AI-Powered Expense Analysis and Transaction Categorization
Manual transaction categorization is what users do the first week, then abandon. Automatic categorization via rules ("if merchant name contains 'LENTA'—it's groceries") works for major retailers but breaks on "LLC PERSPECTIVE" or "IP Ivanov A.V.". ML categorizer + LLM analysis on top delivers different quality.
Categorization: Model vs LLM
ML classifier (TF-IDF + LightGBM or distilBERT). Trained on historical categorized transactions. Inference < 10ms, works offline, cost zero post-training. Accuracy on top-100 merchants—95%+, on "tail" (IP, small companies)—60–70%.
LLM for unrecognized. Low-confidence classifier predictions (confidence < 0.7) routed to LLM. GPT-4o-mini, temperature=0, single prompt with categories and examples—decision in 300–500ms, accuracy on non-standard names 80–90%.
# Server-side categorization pipeline
async def categorize_transaction(transaction: Transaction) -> CategoryResult:
# 1. Fast classifier
ml_result = classifier.predict(transaction.description)

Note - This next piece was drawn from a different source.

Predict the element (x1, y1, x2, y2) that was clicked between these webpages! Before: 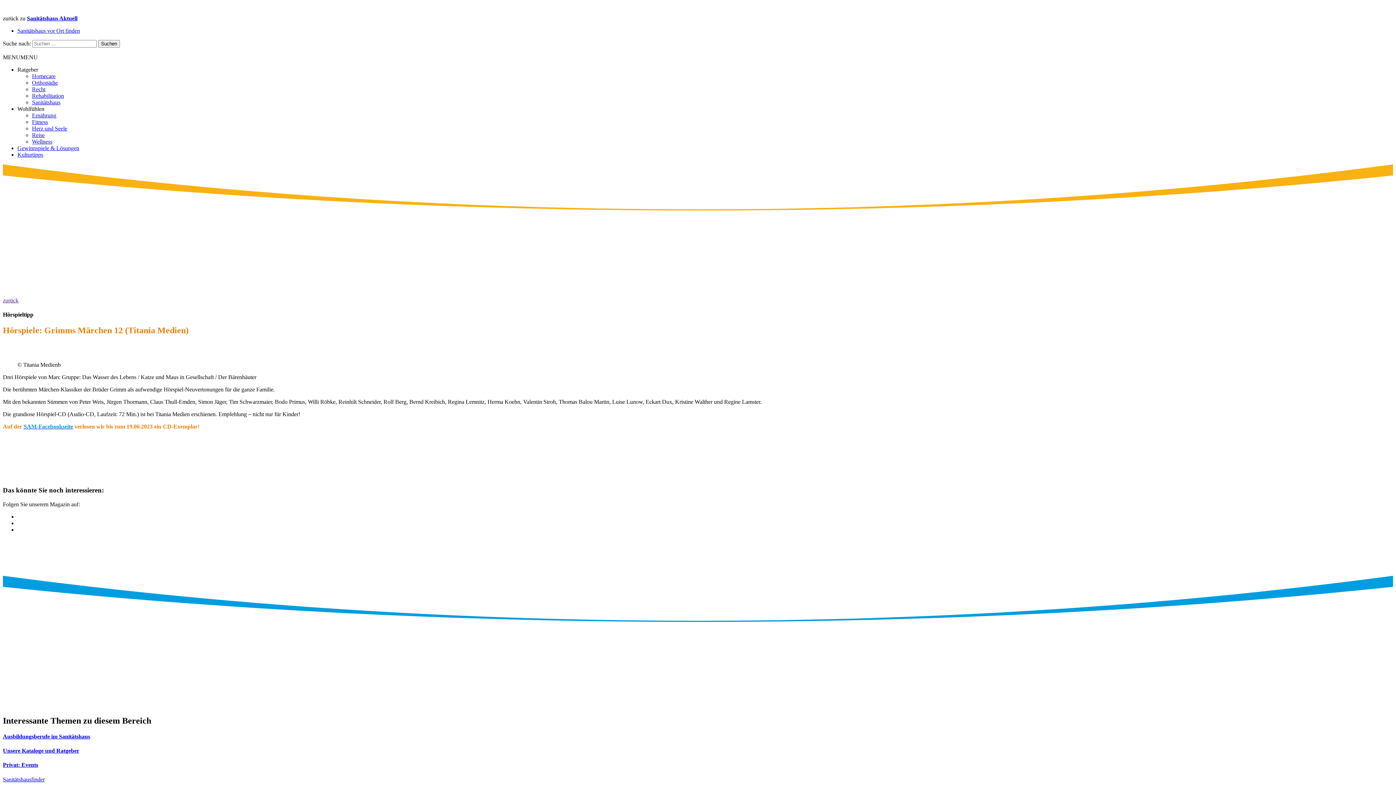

if ml_result.confidence >= 0.75:
return CategoryResult(
category=ml_result.category,
confidence=ml_result.confidence,
method="ml_classifier"
)
# 2. LLM for uncertain predictions
llm_category = await llm_categorize(
description=transaction.description,
amount=transaction.amount,
merchant=transaction.merchant_name
)
return CategoryResult(
category=llm_category,
confidence=0.85, # LLM more confident in complex cases
method="llm_fallback"
)
Hybrid approach: 85–90% transactions processed by fast classifier (free), 10–15% by LLM. At 1,000 transactions/day per user, LLM costs—pennies.
Merchant Data Enrichment
Bank statement merchant names—dirty data. "MAGNIT COSMETIC 0001" and "MAGNIT KOSMETIK"—same merchant. Normalization via merchant databases (Clearbit, Plaid Enrich, or custom mapping) significantly improves classifier accuracy.
Additional signal—MCC code (Merchant Category Code) sent by bank with transaction. MCC 5411—grocery stores, MCC 5812—restaurants. Using MCC as classifier feature gives +5–10% accuracy.
AI Pattern Analysis on Top
Categorization—first step. AI analysis over categorized data—what transforms app from tracker to advisor.
// iOS — Swift: LLM request for monthly expense analysis
func generateExpenseInsights(transactions: [CategorizedTransaction]) async -> [Insight] {
let summary = transactions.groupBy(\.category)
.mapValues { txs in (count: txs.count, total: txs.map(\.amount).reduce(0, +)) }
.map { "\($0.key): \($0.value.total) RUB (\($0.value.count) transactions)" }
.joined(separator: "\n")
let prompt = """
Analyze user's monthly expenses and provide 2-3 specific observations.
Not generic advice—specific patterns from the data.
Expense breakdown:\n\(summary)
"""
let response = await llmClient.complete(prompt, maxTokens: 300, temperature: 0.4)
return parseInsights(response)
}
LLM sees: "Food delivery spending rose from 3,200 to 8,700 rubles vs last month" and generates specific insight, not generic "watch food spending".
Learning from User Corrections
Users correct wrong categories—gold for retraining. Each correction—new labeled example. After accumulating enough corrections (50–100 per user), personalized model can be fine-tuned or user-specific rules added:
// Android — save user correction
fun saveUserCorrection(transactionId: String, correctedCategory: Category) {
val correction = UserCorrection(
transactionDescription = getTransaction(transactionId).description,
merchantId = getTransaction(transactionId).merchantId,
correctedCategory = correctedCategory,
timestamp = System.currentTimeMillis()
)
localDatabase.saveCorrection(correction)
// Sync to server for retraining
syncService.scheduleCorrectionUpload(correction)
}
Timeframe Estimates
Rule-based classifier + MCC—3–5 days. ML classifier with LLM fallback—1–2 weeks. Complete system with pattern analysis, insights, learning from corrections—2–4 weeks.